Les prospects connaissent peu l’impact de leur communication sur la planète
Rencontres-tu des difficultés dans la démarche d’éco-conception ?
À titre d’exemple, je préconise les encres végétales, les encres minérales étant toxiques et réalisées à base de pétrole. La difficulté, c’est qu’elles sont uniquement disponibles en impression offset. Pour compenser, on peut choisir d’éco encrer son support, avec un taux d’encrage total ou inférieur à 100 %, ce qui facilite le recyclage. Le choix des papiers est aussi primordial : certains papiers sont fabriqués sans arbre, à base de résidus agricoles, de raisin, d’agrumes ou de café. Leurs tarifs sont également plus élevés, mais on peut faire le choix d’imprimer en moins d’exemplaires pour compenser. Et leur rendu magnifique aide aussi l’entreprise à affirmer un positionnement respectueux de l’environnement ! On essaie aussi de faire en sorte qu’il n’y ait pas de perte de papier, en adaptant le format ou en réutilisant les chutes, pour emballer ses colis par exemple. Il faut parfois faire des compromis, par exemple quand la hiérarchie est moins engagée que la personne en charge de la communication.
L’éco-conception permet aussi d’affirmer un positionnement respectueux de l’environnement !

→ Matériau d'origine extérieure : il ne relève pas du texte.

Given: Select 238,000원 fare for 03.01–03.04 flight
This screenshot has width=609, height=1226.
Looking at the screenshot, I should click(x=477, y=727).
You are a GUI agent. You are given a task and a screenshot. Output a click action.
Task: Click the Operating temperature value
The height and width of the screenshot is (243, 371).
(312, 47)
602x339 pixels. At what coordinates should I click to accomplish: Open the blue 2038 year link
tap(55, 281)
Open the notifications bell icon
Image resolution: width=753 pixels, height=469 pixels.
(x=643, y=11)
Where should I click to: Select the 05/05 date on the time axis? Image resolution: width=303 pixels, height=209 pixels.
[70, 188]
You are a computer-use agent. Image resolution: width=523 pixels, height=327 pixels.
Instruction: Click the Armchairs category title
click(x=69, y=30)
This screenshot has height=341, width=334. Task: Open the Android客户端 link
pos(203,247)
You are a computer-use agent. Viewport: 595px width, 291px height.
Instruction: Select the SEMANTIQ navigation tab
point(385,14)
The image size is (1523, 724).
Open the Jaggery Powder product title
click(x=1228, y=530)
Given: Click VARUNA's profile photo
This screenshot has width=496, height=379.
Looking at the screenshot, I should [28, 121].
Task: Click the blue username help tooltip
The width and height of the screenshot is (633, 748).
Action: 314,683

Penses-tu que création de contenu et éco-conception sont compatibles ?
Je pense que oui, tout dépend du message et de ce que tu véhicules. Ton contenu doit apporter quelques chose à ton audience. De mon côté, je fais en sorte que ça marque, que ça provoque un déclic chez mes lecteurs, que ça améliore leur qualité de vie. Je ne culpabilise pas du tout de créer du contenu sur mon blog ou mes réseaux sociaux ! Je préfère utiliser ces outils pour faire bouger les choses et compenser par d’autres actions : utilisation d’outils moins énergivores, choix d’un hébergeur vert, etc.